ここで下手に言い返せば火に油を注ぐようなものだ。
『クリーニング出したばっかなのにどうしてくれるの』という言葉を無理矢理飲み込んで、俺は黙って昴の顔を見つめる。



「……」



しかし、また何か続けて怒鳴ってくると思った俺の予想に反して昴は無言のままだった。
胸ぐらを掴まれたまま見つめ合うのは、なんというか酷く気まずい。

そしてどれくらいそうしていたのかわからないが、不意に昴が俺から手を離した。
苦虫を噛み潰したような顔を俺からそらすと、チッと舌打ちをする。



「……もういい」



何がいいのかさっぱりわからない。
俺は何やら臍を曲げた様子の昴の横顔を、どうしたものかと見つめる。
いきなりキレられたと思えば今度は臍を曲げている。

相変わらず、感情の起伏が激しいよね。
生徒会一めんどくさいよ昴は。



「昴」


「……」


「言いたい事あるなら、はっきり言って貰わないと俺もわからない」



何が言いたいのかも、何で臍を曲げているのか理由もわからない。
俺が何かしたのかと考えを巡らせてみるものの、やはりわからなかった。どうしようもない。

そうなれば本人に聞くしかないわけで。
俺は少しキツイ口調で昴に言ってみた。



「……今日、食堂来いよな」



だが、昴は俺の言葉を聞いていたのかいなかったのか。(多分聞いてない)
俺に視線を合わせるとポツリと呟く。
俺はあまりにも脈絡のない言葉に「食堂?」と目をぱちくりさせながら聞き返した。



「篠原とかいう奴とたまに来てんだろ。
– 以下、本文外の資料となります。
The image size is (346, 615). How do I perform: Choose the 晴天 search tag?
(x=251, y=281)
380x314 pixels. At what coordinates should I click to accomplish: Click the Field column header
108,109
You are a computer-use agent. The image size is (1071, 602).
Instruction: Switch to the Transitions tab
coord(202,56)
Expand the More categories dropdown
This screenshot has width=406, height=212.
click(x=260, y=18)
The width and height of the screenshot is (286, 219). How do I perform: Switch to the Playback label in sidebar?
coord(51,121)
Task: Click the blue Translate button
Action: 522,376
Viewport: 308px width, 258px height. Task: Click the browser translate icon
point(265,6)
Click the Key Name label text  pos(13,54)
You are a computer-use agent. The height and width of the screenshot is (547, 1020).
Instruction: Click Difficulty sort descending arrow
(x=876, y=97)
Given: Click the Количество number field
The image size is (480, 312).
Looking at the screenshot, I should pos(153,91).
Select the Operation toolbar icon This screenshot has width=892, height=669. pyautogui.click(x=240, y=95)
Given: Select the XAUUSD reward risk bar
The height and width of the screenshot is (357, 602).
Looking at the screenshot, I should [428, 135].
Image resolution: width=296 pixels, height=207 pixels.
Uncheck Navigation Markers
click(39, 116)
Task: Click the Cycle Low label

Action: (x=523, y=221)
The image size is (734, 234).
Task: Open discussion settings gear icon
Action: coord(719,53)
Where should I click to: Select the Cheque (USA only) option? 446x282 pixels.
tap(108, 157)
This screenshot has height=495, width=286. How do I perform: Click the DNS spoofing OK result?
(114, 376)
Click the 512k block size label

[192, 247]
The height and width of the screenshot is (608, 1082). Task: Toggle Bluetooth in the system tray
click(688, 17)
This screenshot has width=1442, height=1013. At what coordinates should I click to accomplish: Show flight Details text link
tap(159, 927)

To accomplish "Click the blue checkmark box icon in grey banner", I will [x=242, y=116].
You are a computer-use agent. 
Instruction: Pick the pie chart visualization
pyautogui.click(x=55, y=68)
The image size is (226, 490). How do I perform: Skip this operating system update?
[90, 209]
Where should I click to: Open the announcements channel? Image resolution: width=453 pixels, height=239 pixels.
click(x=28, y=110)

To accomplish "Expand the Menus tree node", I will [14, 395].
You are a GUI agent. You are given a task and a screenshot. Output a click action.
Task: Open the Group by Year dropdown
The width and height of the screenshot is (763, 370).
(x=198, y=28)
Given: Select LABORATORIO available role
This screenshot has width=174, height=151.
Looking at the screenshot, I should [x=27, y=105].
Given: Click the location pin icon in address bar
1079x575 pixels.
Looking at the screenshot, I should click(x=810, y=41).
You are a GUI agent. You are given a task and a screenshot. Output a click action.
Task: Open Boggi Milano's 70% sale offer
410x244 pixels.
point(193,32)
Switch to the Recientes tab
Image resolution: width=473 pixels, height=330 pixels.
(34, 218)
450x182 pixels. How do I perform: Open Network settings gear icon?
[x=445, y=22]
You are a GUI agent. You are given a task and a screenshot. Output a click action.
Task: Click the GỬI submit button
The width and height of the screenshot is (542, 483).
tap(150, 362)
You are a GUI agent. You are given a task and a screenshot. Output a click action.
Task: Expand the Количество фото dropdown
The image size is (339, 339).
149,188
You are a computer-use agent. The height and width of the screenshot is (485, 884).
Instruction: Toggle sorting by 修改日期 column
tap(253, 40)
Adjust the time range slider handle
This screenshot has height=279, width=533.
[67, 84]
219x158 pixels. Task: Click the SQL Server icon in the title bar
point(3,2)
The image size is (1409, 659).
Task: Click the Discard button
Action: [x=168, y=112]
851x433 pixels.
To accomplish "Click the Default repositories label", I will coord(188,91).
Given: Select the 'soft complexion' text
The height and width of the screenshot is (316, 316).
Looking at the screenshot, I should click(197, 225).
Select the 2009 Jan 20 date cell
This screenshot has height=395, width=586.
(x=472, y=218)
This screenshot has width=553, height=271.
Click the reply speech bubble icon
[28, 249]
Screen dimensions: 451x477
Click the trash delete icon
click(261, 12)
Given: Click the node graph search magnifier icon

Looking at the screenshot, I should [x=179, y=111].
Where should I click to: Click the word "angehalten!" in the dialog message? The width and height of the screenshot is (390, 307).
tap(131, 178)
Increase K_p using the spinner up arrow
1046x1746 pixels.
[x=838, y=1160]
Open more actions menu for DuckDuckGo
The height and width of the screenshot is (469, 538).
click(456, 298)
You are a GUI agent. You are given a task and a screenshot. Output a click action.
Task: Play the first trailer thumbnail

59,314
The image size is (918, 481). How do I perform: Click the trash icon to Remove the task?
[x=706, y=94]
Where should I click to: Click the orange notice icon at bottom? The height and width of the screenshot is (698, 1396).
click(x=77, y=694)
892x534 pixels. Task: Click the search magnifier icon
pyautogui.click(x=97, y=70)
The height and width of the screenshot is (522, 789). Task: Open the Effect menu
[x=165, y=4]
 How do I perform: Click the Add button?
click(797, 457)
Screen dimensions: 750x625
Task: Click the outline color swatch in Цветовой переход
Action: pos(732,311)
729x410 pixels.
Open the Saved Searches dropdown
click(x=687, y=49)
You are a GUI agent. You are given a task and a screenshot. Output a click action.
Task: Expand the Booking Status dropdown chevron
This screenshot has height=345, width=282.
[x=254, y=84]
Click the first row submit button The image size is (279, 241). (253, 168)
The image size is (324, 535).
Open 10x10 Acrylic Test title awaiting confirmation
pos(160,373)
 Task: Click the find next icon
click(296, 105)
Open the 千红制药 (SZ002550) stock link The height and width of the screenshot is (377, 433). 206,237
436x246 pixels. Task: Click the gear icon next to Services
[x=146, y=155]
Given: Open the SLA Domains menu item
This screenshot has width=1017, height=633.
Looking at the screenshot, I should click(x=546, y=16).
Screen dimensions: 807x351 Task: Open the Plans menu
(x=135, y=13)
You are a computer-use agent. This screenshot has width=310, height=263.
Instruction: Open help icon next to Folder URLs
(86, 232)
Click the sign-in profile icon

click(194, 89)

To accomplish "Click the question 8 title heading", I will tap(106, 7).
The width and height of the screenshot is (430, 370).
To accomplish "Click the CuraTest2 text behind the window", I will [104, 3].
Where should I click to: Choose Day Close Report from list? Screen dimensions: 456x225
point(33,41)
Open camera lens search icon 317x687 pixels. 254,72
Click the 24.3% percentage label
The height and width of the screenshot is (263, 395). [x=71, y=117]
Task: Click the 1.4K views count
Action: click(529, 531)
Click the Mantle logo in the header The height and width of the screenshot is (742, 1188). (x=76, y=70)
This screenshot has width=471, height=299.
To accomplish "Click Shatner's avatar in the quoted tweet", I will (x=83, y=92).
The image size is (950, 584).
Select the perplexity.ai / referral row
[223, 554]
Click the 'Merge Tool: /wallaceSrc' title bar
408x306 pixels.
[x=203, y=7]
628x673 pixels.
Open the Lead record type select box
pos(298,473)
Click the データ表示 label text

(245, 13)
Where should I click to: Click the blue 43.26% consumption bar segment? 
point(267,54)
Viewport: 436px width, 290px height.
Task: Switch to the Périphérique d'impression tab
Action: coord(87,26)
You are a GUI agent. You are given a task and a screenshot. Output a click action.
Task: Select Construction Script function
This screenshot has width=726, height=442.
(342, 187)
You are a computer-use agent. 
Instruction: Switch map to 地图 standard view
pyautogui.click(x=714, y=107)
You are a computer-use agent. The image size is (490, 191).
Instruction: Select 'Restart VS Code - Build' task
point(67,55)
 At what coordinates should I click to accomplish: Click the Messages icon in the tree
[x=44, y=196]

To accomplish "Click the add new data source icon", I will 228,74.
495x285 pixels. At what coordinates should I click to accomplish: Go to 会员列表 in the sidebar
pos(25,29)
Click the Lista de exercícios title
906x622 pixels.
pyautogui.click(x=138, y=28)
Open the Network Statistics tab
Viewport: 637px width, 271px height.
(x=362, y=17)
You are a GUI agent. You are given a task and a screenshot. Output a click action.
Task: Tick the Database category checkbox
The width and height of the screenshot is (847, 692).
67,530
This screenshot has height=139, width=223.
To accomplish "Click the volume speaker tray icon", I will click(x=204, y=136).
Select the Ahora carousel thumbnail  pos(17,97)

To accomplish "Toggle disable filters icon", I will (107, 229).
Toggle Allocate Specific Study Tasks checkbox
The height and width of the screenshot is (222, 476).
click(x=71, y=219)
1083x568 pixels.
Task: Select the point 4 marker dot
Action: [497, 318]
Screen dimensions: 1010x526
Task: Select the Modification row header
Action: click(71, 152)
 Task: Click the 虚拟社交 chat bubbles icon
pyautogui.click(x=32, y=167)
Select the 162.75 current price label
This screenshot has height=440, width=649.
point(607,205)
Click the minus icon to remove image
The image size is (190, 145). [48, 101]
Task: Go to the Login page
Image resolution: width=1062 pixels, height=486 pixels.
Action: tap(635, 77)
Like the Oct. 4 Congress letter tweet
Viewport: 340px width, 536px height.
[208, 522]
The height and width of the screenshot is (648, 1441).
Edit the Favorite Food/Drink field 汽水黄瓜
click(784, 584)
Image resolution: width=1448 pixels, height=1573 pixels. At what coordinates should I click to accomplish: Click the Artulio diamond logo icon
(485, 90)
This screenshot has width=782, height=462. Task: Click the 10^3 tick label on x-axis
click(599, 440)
今日は来い」

「それは、別にいいけど……」



臍を曲げたと思えば今度は笑っている。昴は趣旨のわからない話の内容を笑みを浮かべながら口にした。

生徒会専用のエリアからだいぶ離れて食事をしていると言うのに、よく爽太と食堂に行っているのを知っているなと思う。
不思議に思いながらも頷けば、「絶対に来い」と昴はニヤリと笑った。

ほんと、意味わからない。
どうせ説明してくれないだろうから深くは追及しないけど。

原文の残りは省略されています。